“Among the first narratives of the federal government on the use of public resources was the elimination of trusts. It was accused that they were harmful, that they justified acts of corruption, diversion of resources and that they should be closed without any evaluation or analysis that would support their elimination,” says Mariana Campos, coordinator of the Public Expenditure and Accountability Program of México Evalúa.
On April 2, 2020, the Presidency published in the Official Gazette of the Federation the “decree ordering the extinction or termination of public trusts, public mandates and the like”, based on the “republican austerity” policy of the current administration, and that last August, President Andrés Manuel López Obrador promised to reinforce by moving to a higher phase: “Franciscan poverty.”
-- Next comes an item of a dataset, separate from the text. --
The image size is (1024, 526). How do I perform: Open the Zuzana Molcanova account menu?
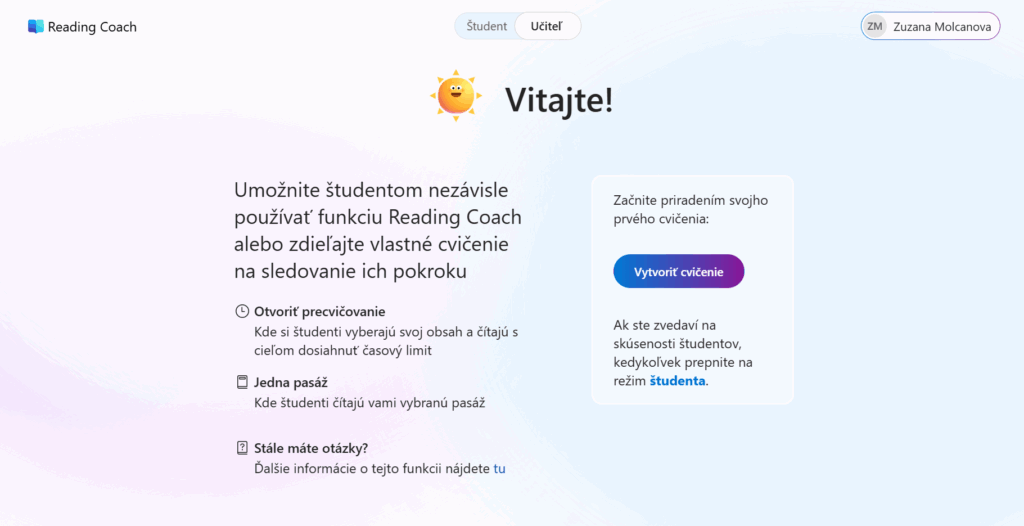pyautogui.click(x=930, y=26)

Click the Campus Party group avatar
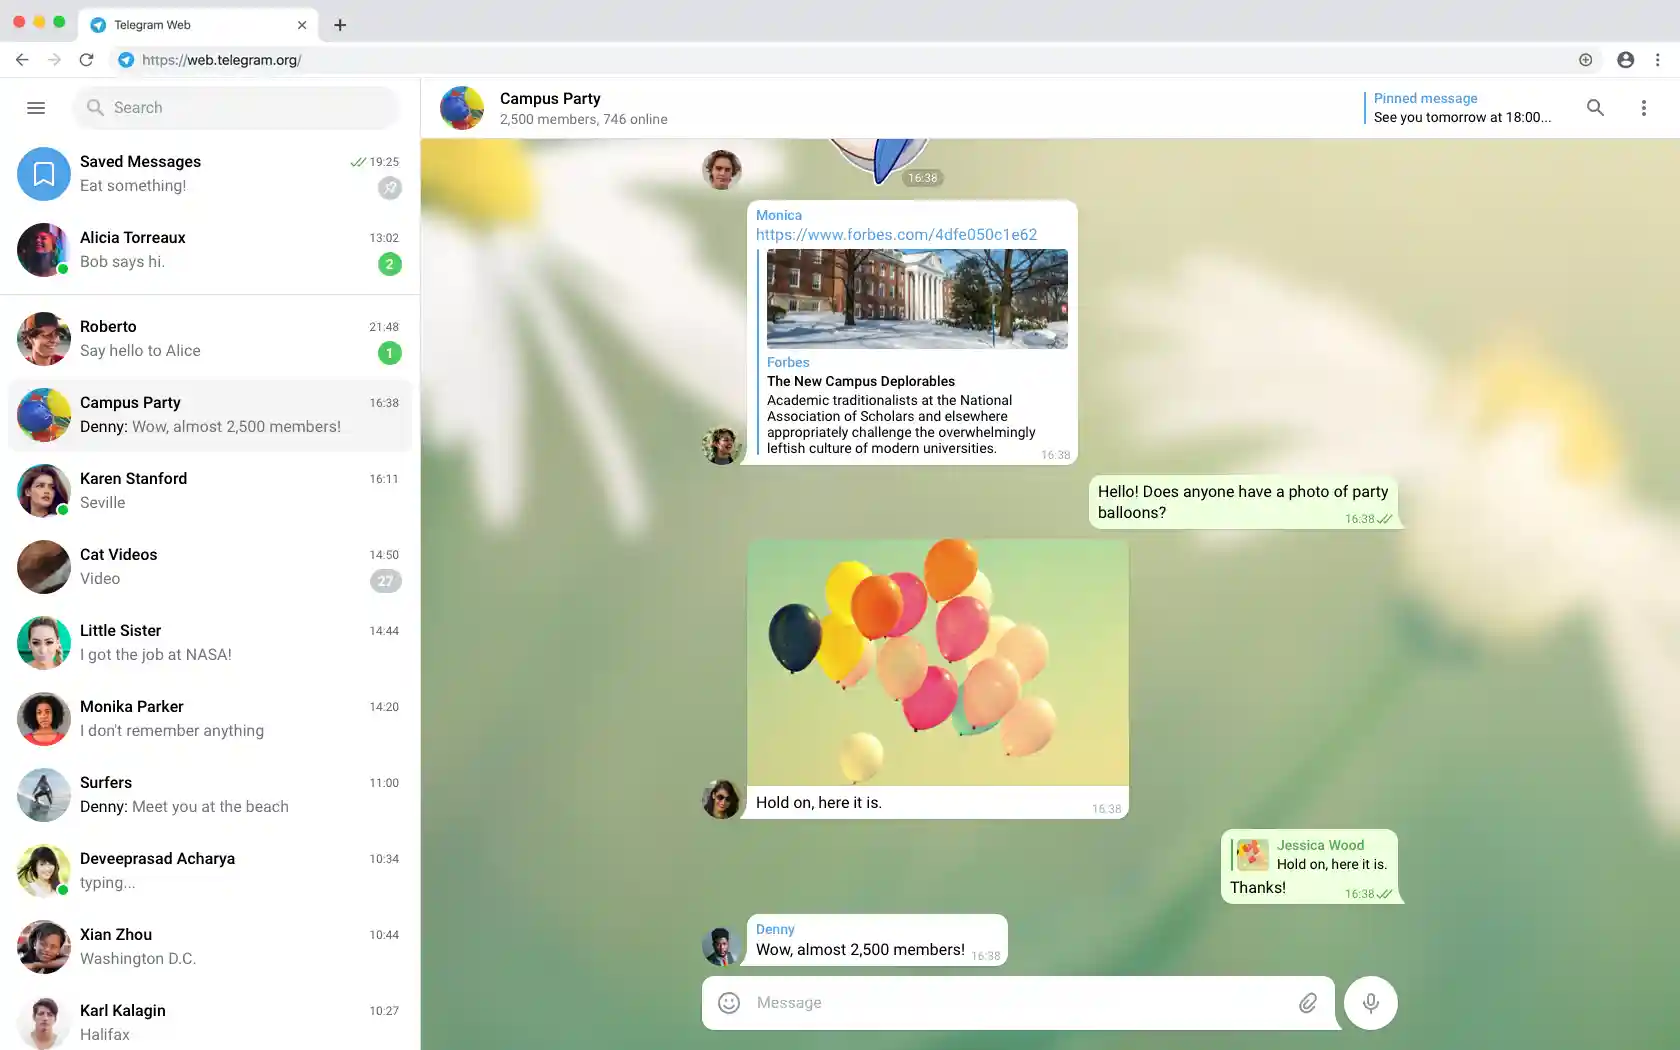click(x=461, y=107)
The decree focuses on the elimination of unstructured trusts created for specific and short-range projects, and no legal reforms are needed to eliminate them. Later, on November 6, 2020, Congress issued a second decree to reinforce the extinction, since it establishes the elimination of 109 trusts, mandates and the like that appear in laws or decrees, according to a report by the Center for Finance Studies Public (CEFP).
Both decrees establish that the resources obtained by the extinction must be reintegrated into the Treasury of the Federation (Tesofe), while the president’s speech was that these would be used for the same purposes that instruments such as the Natural Disaster Fund (Fonden) served. , the Metropolitan Fund, in addition to funds from the National Council for Science and Technology, for research and education, for climate change, sports or protection of human rights.
Progress
In 2020 there were 329 trusts in operation, of which 120 have already been extinguished. “Of all the trusts [que pudieron regresar sus recursos], 131,000 million pesos were repaid. Of these resources, in the first instance we had the Fonden, which reimbursed funds that were destined to attend to natural disasters, as well as to settle the liabilities that the same trust had, “says Víctor Mojica Vilchis, head of the Policy and SHCP Budget Control.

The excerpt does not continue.